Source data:
◇ ◇ ◇ ◇ ◇ ◇ ◇
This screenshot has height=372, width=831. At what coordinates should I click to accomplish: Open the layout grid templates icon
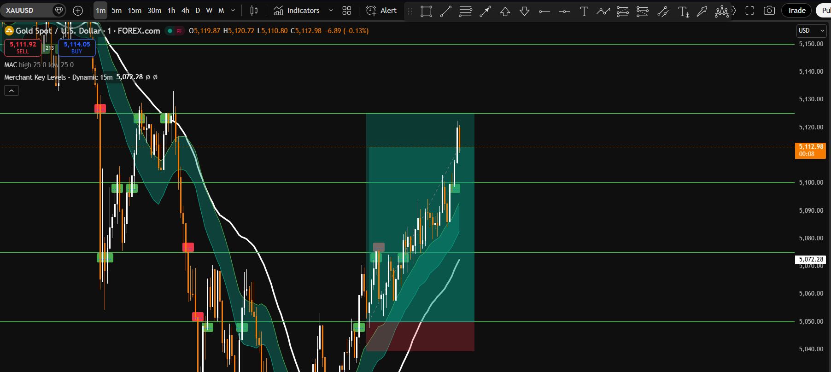click(x=347, y=11)
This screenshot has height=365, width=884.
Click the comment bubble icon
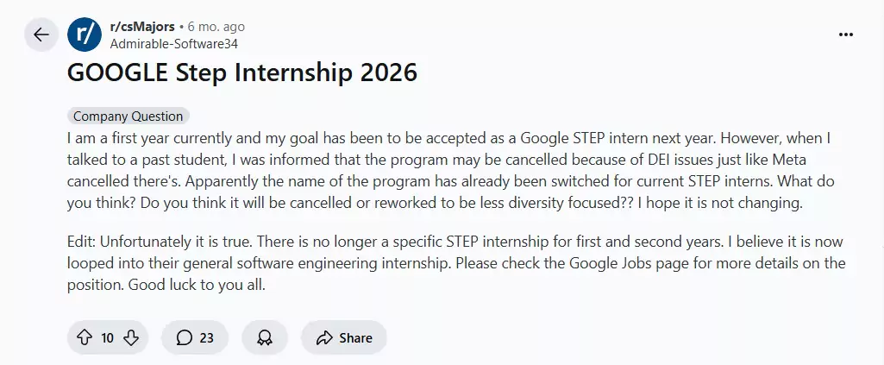(184, 337)
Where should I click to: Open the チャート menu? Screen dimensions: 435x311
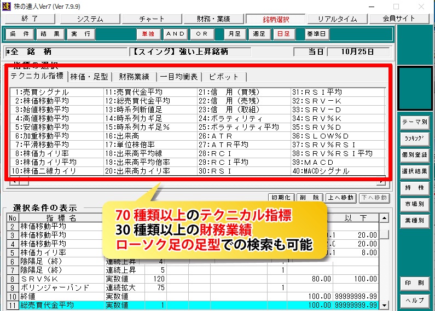point(152,19)
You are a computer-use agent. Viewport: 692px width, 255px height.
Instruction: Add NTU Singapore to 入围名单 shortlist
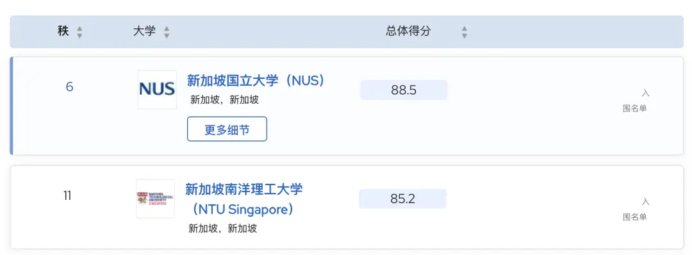[x=635, y=209]
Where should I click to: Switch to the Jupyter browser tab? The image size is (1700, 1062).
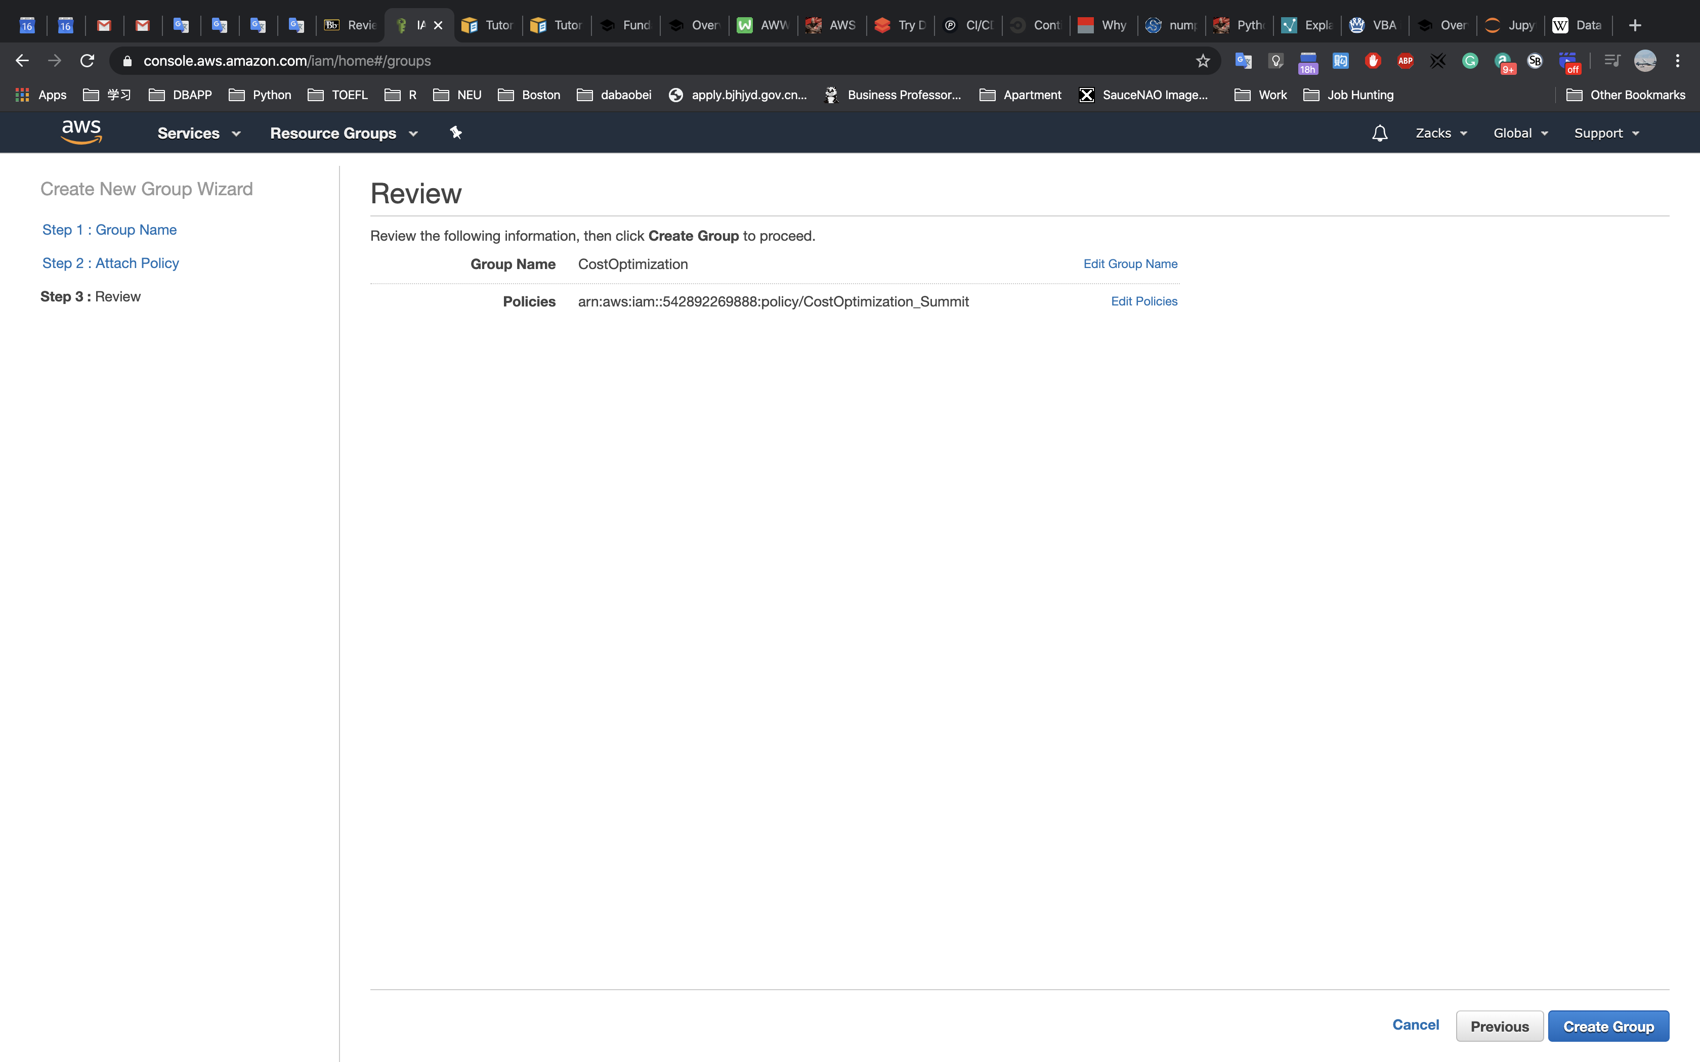click(x=1510, y=25)
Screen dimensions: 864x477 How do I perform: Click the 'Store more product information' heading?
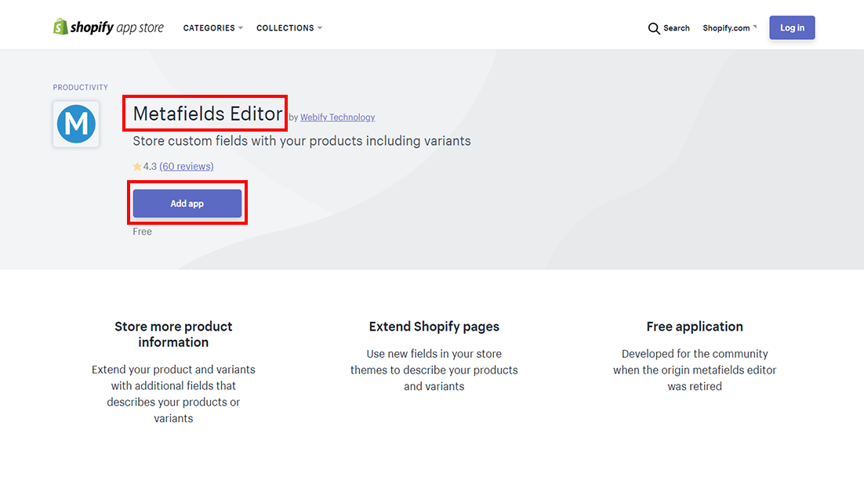click(173, 334)
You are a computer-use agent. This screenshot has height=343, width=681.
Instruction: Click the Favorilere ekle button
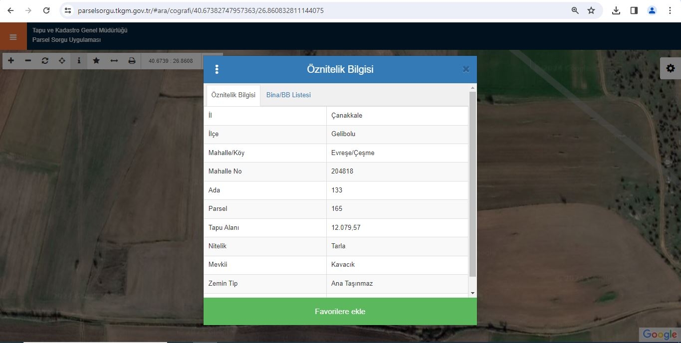(x=340, y=312)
◇ ◇ ◇ ◇ ◇ ◇ ◇
**Problem to work on:** Rewrite the listing above, replacing every "screenshot" with "screen capture" and leaving everything else unchanged. Leave the pictures out of your answer.

**The answer:**
This screen capture has height=372, width=831. At what coordinates should I click to accomplish: Open the layout grid templates icon
click(x=347, y=11)
This screen capture has height=365, width=884.
Click the comment bubble icon
(184, 337)
Where should I click to: Open the チャート menu? Screen dimensions: 435x311
point(152,19)
You are a computer-use agent. Viewport: 692px width, 255px height.
Instruction: Add NTU Singapore to 入围名单 shortlist
[x=635, y=209]
Where should I click to: Switch to the Jupyter browser tab? The image size is (1700, 1062).
click(x=1510, y=25)
Screen dimensions: 864x477 How do I perform: Click the 'Store more product information' heading?
click(173, 334)
You are a computer-use agent. This screen capture has height=343, width=681.
Instruction: Click the Favorilere ekle button
(x=340, y=312)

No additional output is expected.